I am by no means well-off, but I do like to share what I have. So when I got a car in 2011, I was more than happy to give my friends rides all over town whenever I could. It feels odd to say it, but I wish I had considered the kinds of boundaries I was setting.
As it turns out, if you’re one of the only people with a car in your friend group, no one realizes how much energy, money, and time it takes to cart your friends around. It’s not that they mean to impose. I think they just don’t think about it.
For example, let’s say we’re having a get-together somewhere. If I did not have a car, everyone would just get there by public transport and no one would realize the difference. But because I have a car, people almost always ask me for a ride. If I don’t give anyone a ride, it would take me 20 minutes to get to the meeting place. Then 20 minutes back home. But if I give just one friend a ride, I have to spend 40 minutes getting to my friend, then 20 minutes back to the meeting place. Then 20 minutes to drop the friend off, and 40 minutes all the way back to my home.

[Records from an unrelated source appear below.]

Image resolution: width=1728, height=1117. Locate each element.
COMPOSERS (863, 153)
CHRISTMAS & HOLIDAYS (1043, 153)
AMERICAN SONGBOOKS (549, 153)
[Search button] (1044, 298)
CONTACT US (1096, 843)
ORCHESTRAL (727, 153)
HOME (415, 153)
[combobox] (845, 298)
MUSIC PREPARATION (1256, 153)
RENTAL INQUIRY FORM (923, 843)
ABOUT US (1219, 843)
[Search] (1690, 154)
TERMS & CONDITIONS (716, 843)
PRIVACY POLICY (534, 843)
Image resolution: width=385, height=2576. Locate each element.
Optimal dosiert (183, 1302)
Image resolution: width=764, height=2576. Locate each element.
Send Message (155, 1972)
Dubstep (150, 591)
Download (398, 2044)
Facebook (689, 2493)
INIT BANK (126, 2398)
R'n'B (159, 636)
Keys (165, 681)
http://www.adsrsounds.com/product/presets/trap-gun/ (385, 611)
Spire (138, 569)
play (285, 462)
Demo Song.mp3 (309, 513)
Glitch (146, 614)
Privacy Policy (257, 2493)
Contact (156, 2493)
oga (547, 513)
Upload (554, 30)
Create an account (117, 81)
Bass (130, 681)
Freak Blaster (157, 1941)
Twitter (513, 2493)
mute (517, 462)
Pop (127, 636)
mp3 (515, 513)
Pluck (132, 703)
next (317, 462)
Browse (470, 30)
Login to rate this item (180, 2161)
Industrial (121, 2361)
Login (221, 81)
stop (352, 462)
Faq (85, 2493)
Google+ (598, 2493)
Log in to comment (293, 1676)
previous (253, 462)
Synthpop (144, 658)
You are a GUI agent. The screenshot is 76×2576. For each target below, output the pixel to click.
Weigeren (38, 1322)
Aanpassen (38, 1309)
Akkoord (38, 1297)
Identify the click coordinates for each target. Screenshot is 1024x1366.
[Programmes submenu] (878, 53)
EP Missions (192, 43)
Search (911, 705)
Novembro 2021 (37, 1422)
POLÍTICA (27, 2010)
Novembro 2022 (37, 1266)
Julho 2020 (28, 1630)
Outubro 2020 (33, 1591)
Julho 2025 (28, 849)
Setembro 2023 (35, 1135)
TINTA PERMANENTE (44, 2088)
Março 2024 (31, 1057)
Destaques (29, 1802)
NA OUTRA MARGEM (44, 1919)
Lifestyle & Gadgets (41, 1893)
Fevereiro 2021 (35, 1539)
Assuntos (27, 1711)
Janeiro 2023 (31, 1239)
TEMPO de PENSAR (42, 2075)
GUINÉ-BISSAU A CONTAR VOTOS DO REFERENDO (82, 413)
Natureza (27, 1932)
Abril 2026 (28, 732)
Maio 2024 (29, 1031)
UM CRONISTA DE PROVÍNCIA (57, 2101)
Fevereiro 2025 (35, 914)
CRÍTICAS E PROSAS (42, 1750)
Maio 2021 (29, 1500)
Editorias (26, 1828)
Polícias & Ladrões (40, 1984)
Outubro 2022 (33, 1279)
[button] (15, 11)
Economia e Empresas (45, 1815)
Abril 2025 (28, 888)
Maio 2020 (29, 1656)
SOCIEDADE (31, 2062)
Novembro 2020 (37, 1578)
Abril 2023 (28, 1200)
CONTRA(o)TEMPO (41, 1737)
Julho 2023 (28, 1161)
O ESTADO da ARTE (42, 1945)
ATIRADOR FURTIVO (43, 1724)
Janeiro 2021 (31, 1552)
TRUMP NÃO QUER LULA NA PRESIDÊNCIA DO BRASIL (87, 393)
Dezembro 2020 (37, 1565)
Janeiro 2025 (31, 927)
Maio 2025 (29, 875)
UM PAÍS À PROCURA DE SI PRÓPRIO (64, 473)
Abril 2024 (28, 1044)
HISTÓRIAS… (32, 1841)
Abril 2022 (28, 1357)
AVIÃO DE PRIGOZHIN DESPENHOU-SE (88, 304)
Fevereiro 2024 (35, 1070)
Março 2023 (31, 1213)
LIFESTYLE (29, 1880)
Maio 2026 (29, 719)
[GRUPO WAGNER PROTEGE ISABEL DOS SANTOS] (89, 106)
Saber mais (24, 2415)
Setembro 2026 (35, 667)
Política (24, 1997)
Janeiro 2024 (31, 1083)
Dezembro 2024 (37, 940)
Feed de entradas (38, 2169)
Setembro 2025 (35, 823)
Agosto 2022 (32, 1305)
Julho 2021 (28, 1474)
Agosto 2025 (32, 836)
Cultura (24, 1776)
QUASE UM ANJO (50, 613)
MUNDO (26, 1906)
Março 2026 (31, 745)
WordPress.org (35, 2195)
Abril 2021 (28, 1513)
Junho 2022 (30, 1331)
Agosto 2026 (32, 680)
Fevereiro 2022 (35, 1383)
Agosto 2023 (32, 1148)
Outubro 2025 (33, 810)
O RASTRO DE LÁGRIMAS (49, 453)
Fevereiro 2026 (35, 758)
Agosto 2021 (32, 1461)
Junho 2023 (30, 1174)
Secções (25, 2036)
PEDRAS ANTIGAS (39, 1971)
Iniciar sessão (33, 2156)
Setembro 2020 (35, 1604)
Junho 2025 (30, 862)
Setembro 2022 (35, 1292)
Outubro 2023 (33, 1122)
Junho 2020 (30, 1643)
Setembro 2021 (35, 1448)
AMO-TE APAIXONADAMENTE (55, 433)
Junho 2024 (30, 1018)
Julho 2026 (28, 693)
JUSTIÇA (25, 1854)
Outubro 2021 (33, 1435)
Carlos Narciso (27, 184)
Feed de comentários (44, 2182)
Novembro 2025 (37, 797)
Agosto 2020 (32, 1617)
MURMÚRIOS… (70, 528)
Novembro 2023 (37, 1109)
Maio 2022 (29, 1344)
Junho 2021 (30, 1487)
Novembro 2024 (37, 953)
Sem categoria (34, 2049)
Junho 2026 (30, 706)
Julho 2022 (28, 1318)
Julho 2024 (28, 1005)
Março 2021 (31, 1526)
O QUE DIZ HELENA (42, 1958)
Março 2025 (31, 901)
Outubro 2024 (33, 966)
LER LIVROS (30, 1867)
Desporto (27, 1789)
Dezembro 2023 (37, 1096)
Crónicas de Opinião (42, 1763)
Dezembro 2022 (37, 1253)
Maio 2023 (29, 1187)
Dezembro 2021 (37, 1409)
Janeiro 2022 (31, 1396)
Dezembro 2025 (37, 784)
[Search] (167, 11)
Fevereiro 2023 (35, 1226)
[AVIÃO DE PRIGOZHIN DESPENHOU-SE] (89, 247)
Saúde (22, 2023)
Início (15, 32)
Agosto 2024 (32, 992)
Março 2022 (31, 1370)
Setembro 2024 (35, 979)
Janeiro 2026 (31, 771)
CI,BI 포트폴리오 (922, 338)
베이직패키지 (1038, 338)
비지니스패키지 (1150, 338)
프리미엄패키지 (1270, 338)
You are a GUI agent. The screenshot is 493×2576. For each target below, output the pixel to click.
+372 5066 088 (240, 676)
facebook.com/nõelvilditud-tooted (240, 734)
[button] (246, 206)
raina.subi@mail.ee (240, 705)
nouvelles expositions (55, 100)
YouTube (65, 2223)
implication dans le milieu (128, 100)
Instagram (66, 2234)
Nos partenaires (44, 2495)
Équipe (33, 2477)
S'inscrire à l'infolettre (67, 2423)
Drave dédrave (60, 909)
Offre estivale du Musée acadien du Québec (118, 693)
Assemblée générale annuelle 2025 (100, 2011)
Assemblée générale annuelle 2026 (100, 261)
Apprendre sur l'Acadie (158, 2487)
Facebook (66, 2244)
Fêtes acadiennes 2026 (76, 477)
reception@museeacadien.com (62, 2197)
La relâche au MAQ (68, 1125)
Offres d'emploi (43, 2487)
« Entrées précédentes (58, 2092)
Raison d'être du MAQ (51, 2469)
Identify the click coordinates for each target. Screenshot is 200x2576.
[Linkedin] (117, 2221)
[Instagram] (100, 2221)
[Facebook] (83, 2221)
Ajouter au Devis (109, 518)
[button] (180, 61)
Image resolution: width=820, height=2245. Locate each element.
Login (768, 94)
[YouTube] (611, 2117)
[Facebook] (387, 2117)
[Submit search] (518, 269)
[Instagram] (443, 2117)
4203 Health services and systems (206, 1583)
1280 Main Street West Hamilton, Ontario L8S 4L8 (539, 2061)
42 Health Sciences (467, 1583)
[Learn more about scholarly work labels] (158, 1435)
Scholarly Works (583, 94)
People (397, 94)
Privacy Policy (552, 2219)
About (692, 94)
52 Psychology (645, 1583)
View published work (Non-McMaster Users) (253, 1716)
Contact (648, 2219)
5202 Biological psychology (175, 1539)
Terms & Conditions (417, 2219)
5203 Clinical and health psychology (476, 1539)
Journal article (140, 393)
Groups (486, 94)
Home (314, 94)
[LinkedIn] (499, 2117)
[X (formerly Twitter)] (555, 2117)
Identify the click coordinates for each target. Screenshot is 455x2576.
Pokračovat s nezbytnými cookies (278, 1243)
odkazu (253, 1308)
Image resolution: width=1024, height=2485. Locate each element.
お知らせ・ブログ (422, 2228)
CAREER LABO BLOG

That’s one hour and 20 minutes more than I would have spent sitting in my car struggling through traffic. That’s gas I used doing all of that driving, which means that’s money that my friends often don’t even realize I’ve had to spend. After a while all of that time and money adds up.
Recently I began to realize why I felt like I was always driving around. I didn’t want to begrudge my friends asking me for rides, but I didn’t feel good about it either. So I learned to set boundaries. “I’m sorry, I can’t,” and, “I don’t have time.” Those were not phrases I liked to use much, until I realized that my resources are just as valuable as theirs. If they have to spend an hour and $4 getting to and from a meeting place, I shouldn’t feel guilty about refusing the ride. It was a trade-off. I would have spend an hour and twenty minutes and gas to pick them up.
If you have a friend with a car, please be considerate of their resources.
If you have a car with car-less friends, please be aware of your needs and your boundaries.
Setting boundaries on both sides helps everyone in the situation.